*** SELECTED EXCERPT Section Begins ***

Knowledge-based systems (KBS) consist of centralized repositories that contain information associated with a particular subject, such as a medical diagnosis, financial analysis or business production forecast. Knowledge-based systems employ artificial intelligence methodologies to solve problems and support human action, learning and decision making. A KBS serves as a storehouse for the dissemination of information or has the capacity to do so. A knowledge management system gathers, organizes and retrieves information. Key components of a KBS include a knowledge database, knowledge representation, search mechanisms and inference mechanisms.
- 1 Decide if you will build your own delivery system from scratch or purchase an Expert Shell.
Build a proprietary knowledge base system if you have programmers with expertise in a conventional programming language, such as Java, C++ or Pascal, or an artificial programming language like Prolog or LISP. Bring in an outside vendor or consultants to construct the database.
Purchase an Expert Shell if that seems to be your best option. The Expert Shell consists of a software application that has the necessary functions for organizing and delivering knowledge. This software includes the procedures for processing queries and providing responses.
- 2 Recruit a knowledge engineer to interview subject matter experts and develop rules.

*** SELECTED EXCERPT Section Ends ***
*** SUPPLIED MATERIAL Section Begins ***

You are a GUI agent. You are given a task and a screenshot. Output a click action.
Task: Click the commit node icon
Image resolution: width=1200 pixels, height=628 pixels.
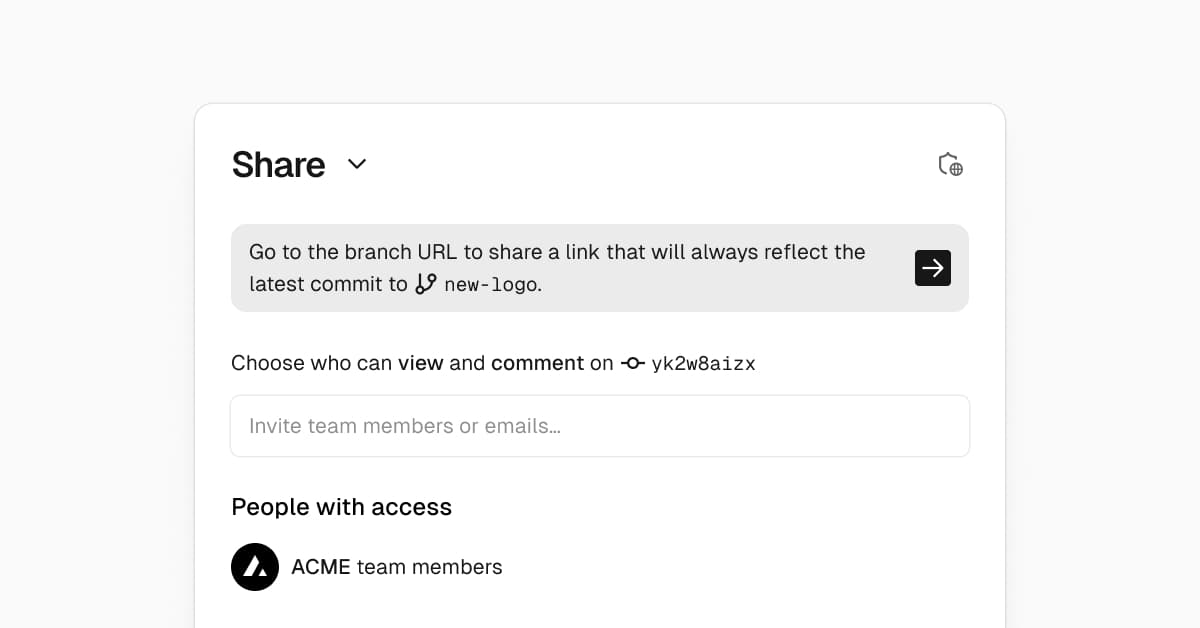[x=632, y=363]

*** SUPPLIED MATERIAL Section Ends ***

**TASKS AND EXERCISES**
a) Reproduce the passage on knowledge-based systems between "- 1 Decide if" and "construct the database.", inclusive.
b) Write the next part of the guide to building a knowledge-based system, picking up after its last sentence.

**YOUR WRITTEN ANSWERS**
a)
- 1 Decide if you will build your own delivery system from scratch or purchase an Expert Shell.
Build a proprietary knowledge base system if you have programmers with expertise in a conventional programming language, such as Java, C++ or Pascal, or an artificial programming language like Prolog or LISP. Bring in an outside vendor or consultants to construct the database.

b)
- 3 Employ domain experts who are highly knowledgeable about the subject matter. For example, have a biologist populate an ontology knowledge base by posing questions and recording the answers.
Knowledge Representation and Search Mechanisms
- 4 Make the structure flexible and general compared with conventional databases. Examine data structures for storing the knowledge.
- 5 Decide how to use the methods of data representation: trees, semantic networks, frames or production rules.
Trees organize data in a hierarchical manner from the top down. Semantic networks recognize, process and forward knowledge requests to other links based on the search term. Frames name events and the characteristics or “slots” that describe the phenomenon. Production rules have two components: situation on the left and action on the right. If the situation is true, perform the action.
- 6 Determine how to access the data. The heuristic search technique employs specific rules for large knowledge bases. This method finds the best answer in the shortest amount of time.
Each knowledge representation has a specific search technique. For example, the rules associated with searching trees determines the branch taken at each fork. Production rules seek circumstances that match the left side of the rule.
- 7 Inference refers to the system’s capacity to create new knowledge and continually expand the system.
The KBS receives input from the user about the problem that needs solving. The inference tool draws upon knowledge in the knowledge base or makes inferences. It draws a conclusion and gives the user advice, or the system may request additional information.
Select inference tools that will allow for building a large KBS, such as forward chaining and back chaining.
Forward chaining looks at the available information and uses inference rules to get more information until it reaches its objective. Backward chaining uses the data to determine if a certain fact is true.
- 8 Use a combination of deductive and inductive inference tools.
Deductive inference uses information from facts, such as production rules contained in the KBS to create new knowledge. Inductive inference develops new generalizations or rules compatible with information in the KBS.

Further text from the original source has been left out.